Simply put, the dignity of every human being must be upheld – even when such a posture places us in opposition to popular values, political expediency, and the tide of today’s evolving cultural norms.  Jesus’ way must become our way – in our homes, in our workplaces, in our parishes, in our relationships, in our casual conversations, in the votes that we are privileged to cast and in every aspect of our lives.   In the end, while we may not wind up changing those who need to change the most, in humbly seeking to change ourselves, we will be witnessing to the power of Jesus which alone can change our world.
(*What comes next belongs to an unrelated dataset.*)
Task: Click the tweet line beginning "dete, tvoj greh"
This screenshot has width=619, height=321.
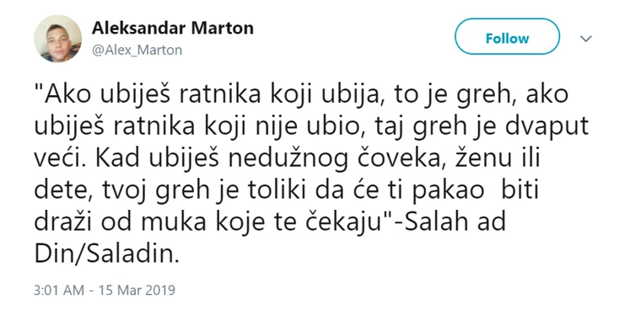Action: [287, 190]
My brothers and sisters, filled with the power of Jesus’ love, it’s our responsibility as Christians to continually to engage the battle of respecting life at its earliest and most defenseless of stages in the unborn.  …  But it’s also our role to follow that battle as it brings us to life’s end stages as well, in the defenseless elderly and infirm.  …  And every day, that battle also takes us to our borders, our prisons, our houses of worship, and to our workplaces, schools and neighborhoods where we encounter lives that look and sound differently than we do and that embrace lifestyles with which we might not agree.  …  These lives also deserve to be treated with respect, dignity and love.  For nowhere in the scriptures or in our faith tradition are we ever told that one life has more value than another.  Every life has value and every life can be worth living.

So, be not afraid!  Embrace the message of today’s gospel as it challenges us to not merely speakwords of faith, but to be light in the midst of darkness, to be hope in the midst of despair  …  and to be Jesus’ voice, hands and heart in the midst of a broken world.

May our merciful and loving God forgive and sustain us as we work ever more earnestly to establish a culture of respect for life, beginning first with those lives entrusted to our care, including our own.